Мы заселялись на новое место жительства. Доходный дом Эльзы Шварцберг был построен почти в центре, если только считать центром локацию с административными зданиями и сооружениями. Весьма удобно. При этом, если оплачивать сразу на две недели, то выходило дешевле, чем в любой респектабельной гостинице, которые в городе имелись.
Нет, я мог поселиться в шикарном номере, наверняка такие здесь есть. Мало того, по слухам, в гостинице «Франция» есть ватерклозет на каждом этаже. Это, чтобы было понимание — повод для гордости и для обязательного упоминания в рекламных открытках. Я — мог позволить себе! И жабка только чуть бы придушила, так, в порыве страсти. А вот если селить своих людей, то — нет, уже не мог, жаба натурально задавила бы. Вышло бы до полутора сотен рублей. Для того, кто в долгах как в шелках — слишком много.
Тут же получалось снять квартиру в три комнаты на полмесяца всего за десять рублей. Как удалось договориться Емельяну? Даже думать не хочу, а то ведь могу и позавидовать. Вдовушка оказалась весьма привлекательной особой. И я, вроде бы как, приглянулся ей. Но держусь. Любовная связь — это не только удовольствие, это еще уязвимость. Без обязательств? Почему бы и да. С претензиями на нечто? Никак нет.
— Хотелось на коня, оказался под конем, — пробормотал я. — Если б я имел коня, это был бы номер, если б конь… М-да.
— Что, барин, сказали что-то? Про коня? — спрашивал меня Емельян. — Вы про коней своих? Да, жалко. Но триста пятьдесят три рублика — это, я вам скажу, неплохо. Жаль только, что поместье…
— А ну, прекратить думать о дурном! Через час всех собирай, совещаться будем, — сказал я.
— Коли барин с крестьянами совет держит, то все еще хуже самого худого, — пробормотал управляющий.

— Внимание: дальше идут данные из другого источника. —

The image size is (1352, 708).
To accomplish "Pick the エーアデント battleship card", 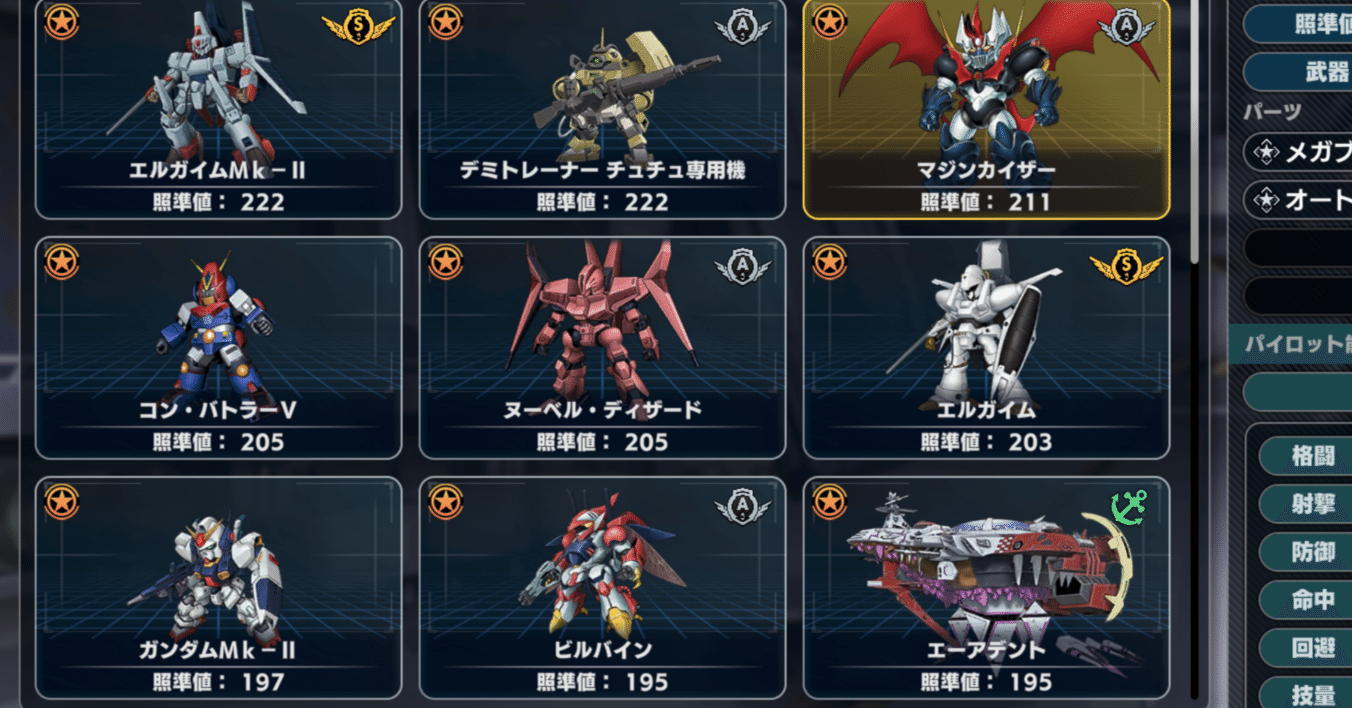I will click(x=986, y=588).
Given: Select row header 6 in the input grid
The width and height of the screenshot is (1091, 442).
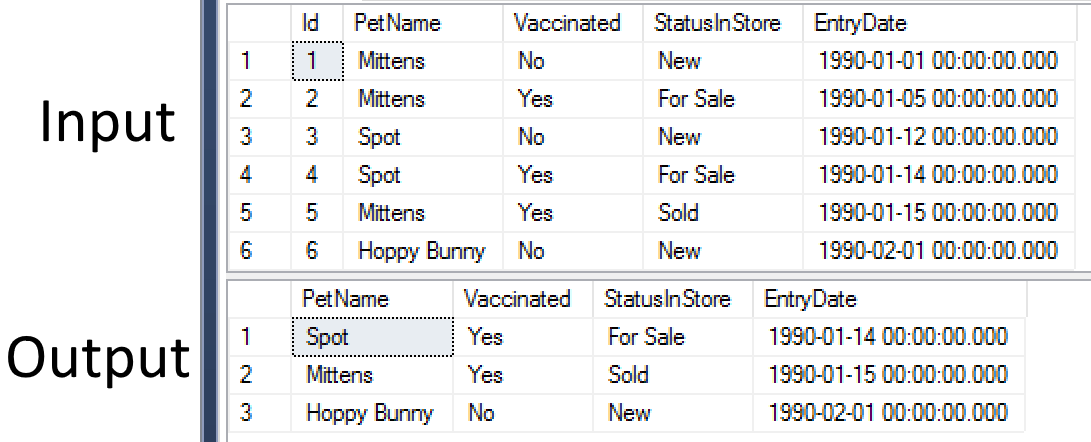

Я не стал одергивать Емельяна. Он, как увидел моего соседа Жебокрицкого у земского суда, вовсе осунулся, считая, что все проиграно. Безусловно, стало ясно, что он играет против меня, этот господин Жаба… крицкий. Категорически не хочу называть его фамилию через букву «е». Он не «Жеба-», а самая что ни на есть жаба. Да и чёрт с ним. Понятно же было сразу, что кто-то замешан в деле отъема у меня поместья.
На «совет в Филях» были, как и сетовал Емельян, приглашены все. У каждого своя задача, и мне приходилось доверяться этим людям. Одному не сдюжить.
— Ну, а теперь давайте подумаем, что ещё можно сделать — или что мы не учли, — сказал я после почти часового совещания, точнее, раздачи заданий. — И только не нужно больше сомнений — ой, да выйдет ли, то, сё. Есть предложения, как лучше сделать? Говорите! Нет? Исполняйте!
Было бы с кем совещаться! Однако нужно играть теми картами, которые выпали на стол, если в рукаве не затесался козырный туз. Вот и я играл с далеко не лучшей раздачей. Между тем, кое-что вырисовывалось. Контуры, так сказать, неплохой или даже дерзкой интриги.
— А я должна, барин, ублажить этого, — замялась, в коем веке смущаясь, Параска. — Газетчика? Я же… не за деньги, то мне не нужно, барин.
На моём нынешнем веке смущение у этой девушки я видел впервые.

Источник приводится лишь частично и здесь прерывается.